Task item
Look through the material for lines with the word "computer", and copy each one.

####################

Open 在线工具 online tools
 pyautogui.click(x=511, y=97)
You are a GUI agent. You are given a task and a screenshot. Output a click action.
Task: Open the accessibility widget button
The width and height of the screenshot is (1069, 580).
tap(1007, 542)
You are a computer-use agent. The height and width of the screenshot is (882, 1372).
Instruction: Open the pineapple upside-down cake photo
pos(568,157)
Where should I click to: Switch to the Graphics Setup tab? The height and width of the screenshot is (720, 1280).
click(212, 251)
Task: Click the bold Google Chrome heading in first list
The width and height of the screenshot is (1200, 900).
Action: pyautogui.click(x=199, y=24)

####################

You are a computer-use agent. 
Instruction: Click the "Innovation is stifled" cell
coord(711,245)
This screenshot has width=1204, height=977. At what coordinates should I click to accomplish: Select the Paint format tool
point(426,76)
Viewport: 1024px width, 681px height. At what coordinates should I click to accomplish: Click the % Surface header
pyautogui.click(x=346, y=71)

####################

Task output
You are a computer-use agent. The height and width of the screenshot is (882, 1372).
You are a computer-use agent. 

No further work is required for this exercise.